3. April 2020, 4:27 Uhr | Lesezeit: 7 Minuten
Corona stellt uns alle vor große Herausforderungen, für viele Paare wird die gemeinsame Zeit auf engem Raum zur Zerreißprobe. Was machen die Umstände mit der Beziehung? Wie steht man das als Paar gemeinsam durch? Diese und andere Fragen hat STYLEBOOK einer Expertin gestellt.

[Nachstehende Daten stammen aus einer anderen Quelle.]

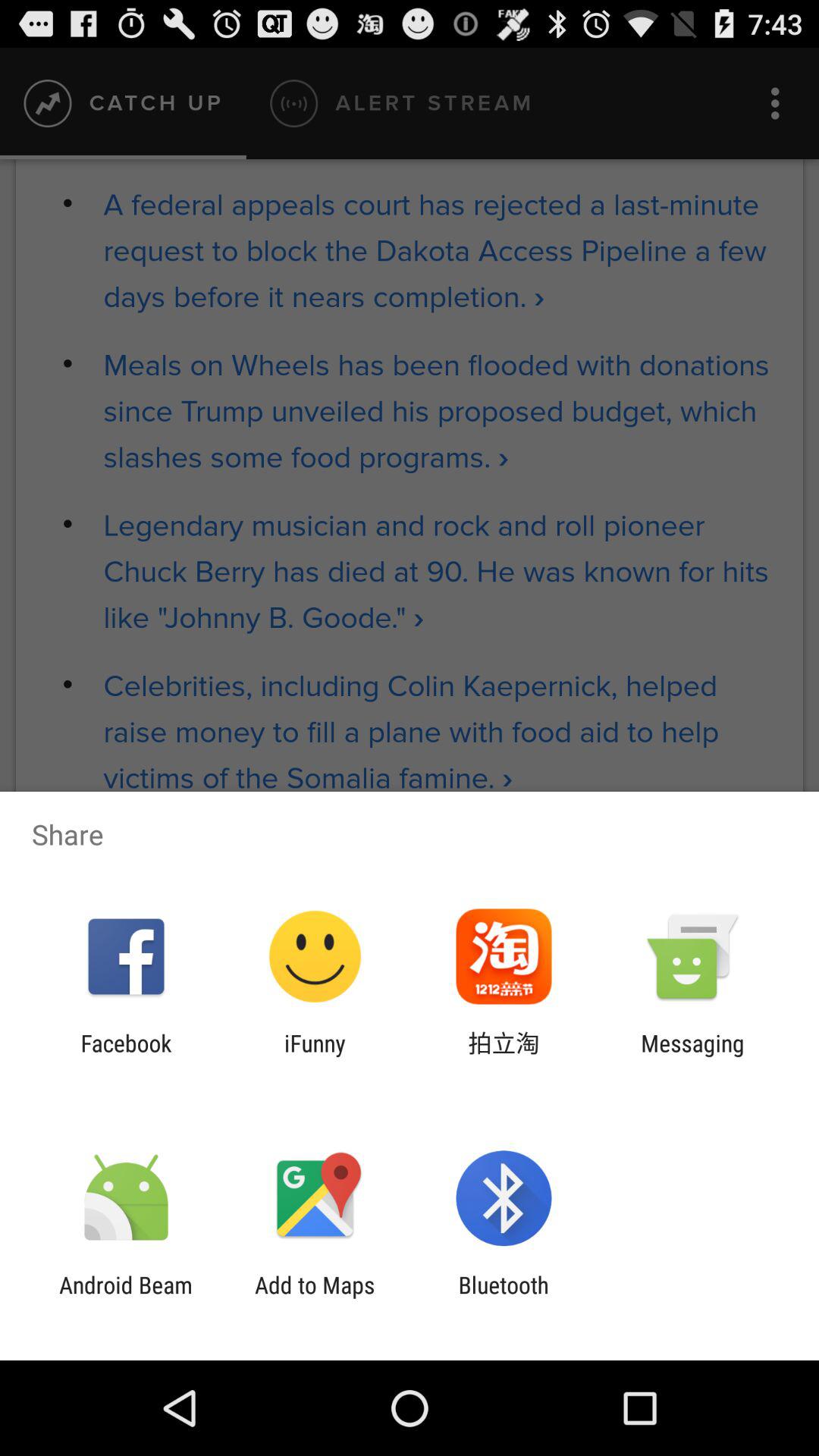
flip to add to maps icon (314, 1298)
Given the description of an element on the screen output the (x, y) to click on. 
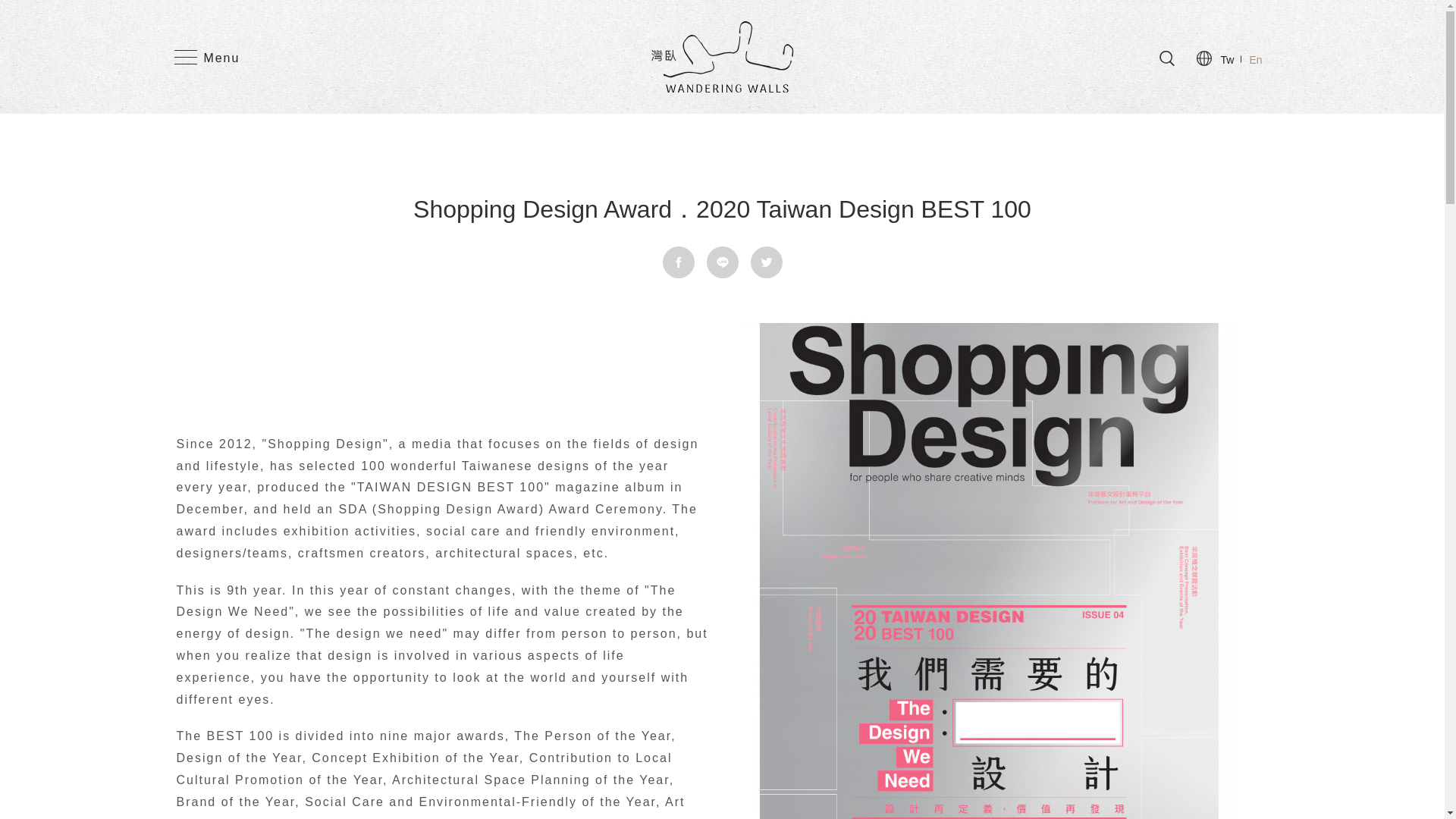
Menu (207, 44)
LINE (722, 262)
facebook (678, 262)
twitter (767, 262)
Menu (207, 44)
Tw (1226, 59)
Tw (1226, 59)
Wandering Walls (721, 56)
En (1255, 59)
En (1255, 59)
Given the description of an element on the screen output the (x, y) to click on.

„Es gibt gute und natürlich auch schlechte Auswirkungen“, sagt Daniela van Santen, Beziehungscoach aus Hamburg. So komme es ganz auf das Paar an und wie man gemeinsam funktioniere – Paare, die ohnehin viel Zeit zusammen verbringen und eher symbiotisch funktionieren, werden auch diese Zeit gut überstehen: „Sie werden die Nähe lieben und sogar eher traurig sein, wenn die Quarantäne überstanden ist und der normale Alltag wieder einkehrt“, so van Santen. Doch auch hier sei es wichtig, dass man eine gewisse Struktur in die Beziehung bringe, gerade für das Arbeiten im Homeoffice seien feste Zeiten wichtig, in denen jeder für sich konzentriert arbeiten könne und seinen eigenen Bereich in der Wohnung oder im Haus habe. Allen Paaren rät van Santen, „Kuschelzeiten von Arbeitszeiten klar zu trennen“.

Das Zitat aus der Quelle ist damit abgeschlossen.